Boomgates Do It NaturallySeptember 27, 2012 at 10:41 pm | Posted in Australia, Music, Track-by-track | 1 Comment
Tags: Bedroom Suck, Boomgates, Eddy Current Suppression Ring, Go-betweens, Lucksmiths, Paul Kelly and Coloured Girls, The Church, The Saints, The Triffids, The Twerps
There is something about certain Australian bands and records: The Go-Betweens‘ 16 Lovers Lane, Paul Kelly and Coloured Girls‘ Gossip, the Triffids’ Born Sandy Devotional, the Church‘s Of Skins and Heart, the Lucksmiths‘ Warmer Corners, the Saints‘ I’m Stranded, Twerps‘ debut, Eddy Current Suppression Ring‘s Rush to Relax. A diverse set of albums, but all them have something about them that sets them apart and makes them distinctly Australian. They have a sense of urgency and isolation, a poetry about them and a way of sounding laid-back while singing about intense and decidedly unlaid-back topics in their songs. Yes, you could argue that the Saints and ECR don’t sound laid back, but the Saints brand of punk had a sense of space and playfulness about it (especially on their second album) that set it apart from your typical punk band of the day.
The Boomgates debut album released earlier this month on Bedroom Suck deserves to be included in this list of great Australian records.It’s a ray of sunshine, a faded photo, a favorite tattered shirt, a perfect companion and a kick in the pants. So good, I had to go track by track to review it.
Flood Plain – could be about a relationship, the downfall of our civilization or simply about how some people inexplicably build their houses in flood plains. The take-away of course is don’t think it can’t happen to you because the next 100 year flood is right around the corner.
Layman’s Terms – This gets a dust off from last year’s 7-inch, but even I, who listened to this song way too many times on a 7-inch have not grown tired of this beauty that harkens back to the Go-Betweens beauty.
Cows Come Home – This one reminds me a little of a Bats or Magic Heads song (“Hold all the butter till the cows come home” anyone?).
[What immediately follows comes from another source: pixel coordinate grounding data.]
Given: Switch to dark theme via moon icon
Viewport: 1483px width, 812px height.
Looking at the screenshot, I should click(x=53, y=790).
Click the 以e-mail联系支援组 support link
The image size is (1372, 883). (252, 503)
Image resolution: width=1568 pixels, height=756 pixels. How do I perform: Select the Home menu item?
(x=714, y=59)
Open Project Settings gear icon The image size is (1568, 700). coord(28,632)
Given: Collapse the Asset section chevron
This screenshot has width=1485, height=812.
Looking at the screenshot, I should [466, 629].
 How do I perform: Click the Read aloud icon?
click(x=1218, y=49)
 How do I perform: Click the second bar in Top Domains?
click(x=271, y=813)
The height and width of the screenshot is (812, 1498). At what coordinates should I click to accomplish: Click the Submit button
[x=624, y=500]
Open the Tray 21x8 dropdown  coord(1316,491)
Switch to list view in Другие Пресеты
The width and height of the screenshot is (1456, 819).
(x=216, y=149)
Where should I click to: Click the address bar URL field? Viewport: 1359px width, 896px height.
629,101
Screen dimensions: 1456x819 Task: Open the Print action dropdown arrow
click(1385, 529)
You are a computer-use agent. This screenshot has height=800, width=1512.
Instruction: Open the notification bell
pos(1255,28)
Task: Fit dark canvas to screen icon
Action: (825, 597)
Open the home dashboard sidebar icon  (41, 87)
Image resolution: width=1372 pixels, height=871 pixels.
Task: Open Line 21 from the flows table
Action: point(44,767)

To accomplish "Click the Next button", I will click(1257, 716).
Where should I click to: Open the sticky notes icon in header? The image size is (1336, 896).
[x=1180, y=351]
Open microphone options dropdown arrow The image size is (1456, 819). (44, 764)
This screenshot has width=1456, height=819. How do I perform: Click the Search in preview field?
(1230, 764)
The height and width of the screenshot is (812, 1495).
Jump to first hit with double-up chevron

Steph Hughes voice is so sweet on this, Huntly’s spoken word part lends some gravity, and the line “Because I’m a hundred years old” lends a sense that this was written by an old soul
Natural Progression – The guitar riff sounds like a super slowed down ECR song. “I got stuck in a lift went down”. Huntly and Hughes sing the entire song together and there are parts where it sounds like he’s dominating and parts where she does. There are some great harmonies that remind me a little of Free Design and Veronica Falls. Self-doubt ensues, “I’m making mountains out of mole hills”
Cartons and Cans – A song about recycling? No, of course not. “There are so many things I should do that should have already done.” The whistling is flawlessly done. Any band that can incorporate a whistling part and not make you cringe is operating at higher level.
Whispering and Singing – Side two kicks off with a freight train through the bedroom. Huntly sing’s “Don’t know when you’re leaving” and it sounds like a train whistle while the rhythm section chugs along. Firehose wrote a song called Whisperin’ and Hollerin’. Whispering and Singing probably has nothing to do with Firehose, but it reminds me of them and this is a good thing. Boomgates are ragin’ full-on here.
Hold Me Now – Not the Thompson Twins song. This is a nice one, but it’s kind of a break from the full-on, no let up that this record has been to this point. Even a lesser song by the Boomgates sounds pretty good. Expertly sequenced to allow for a rest, and quite a nice siesta it is.
Hanging Rock – Jangly into. “I gave it all with my genuine leather, you gave me more with your 100% cotton blend.” Friends become lovers, pull their socks up to picknick at a Hanging Rock and then fall apart. Infatuation and those first moments. Newness and the constant search for that initial feeling. Fleeting. That’s why it’s so great. Anything that good and intense will never last. Well maybe it will if you pull your socks up and keep listening.
Everything – “All the dishes keep piling in the sink”, reminds me of my college days. Living with five other guys and no one would do their dishes. Man, it made me feel like dying old. The drums keep building and building while the guitars get more intense. Finally either someone dies or does the dishes. I’d like to think that he did the dishes before he died.
Any Excuse – Every album needs a great closing song. Actually does it? Does anyone listen to a record all the way through in a sitting. I do, and I appreciate it when a band has the sense to put a song at the end that sounds like it should go at the end. The guitar sounds like it was directly lifted from the Velvet Underground which is no bad thing. It also has a little bit of a honky-tonk feel to it. Huntly ends up in a two minute refrain about turning the soil, watering your garden, giving it love, and watching it grow. Amen!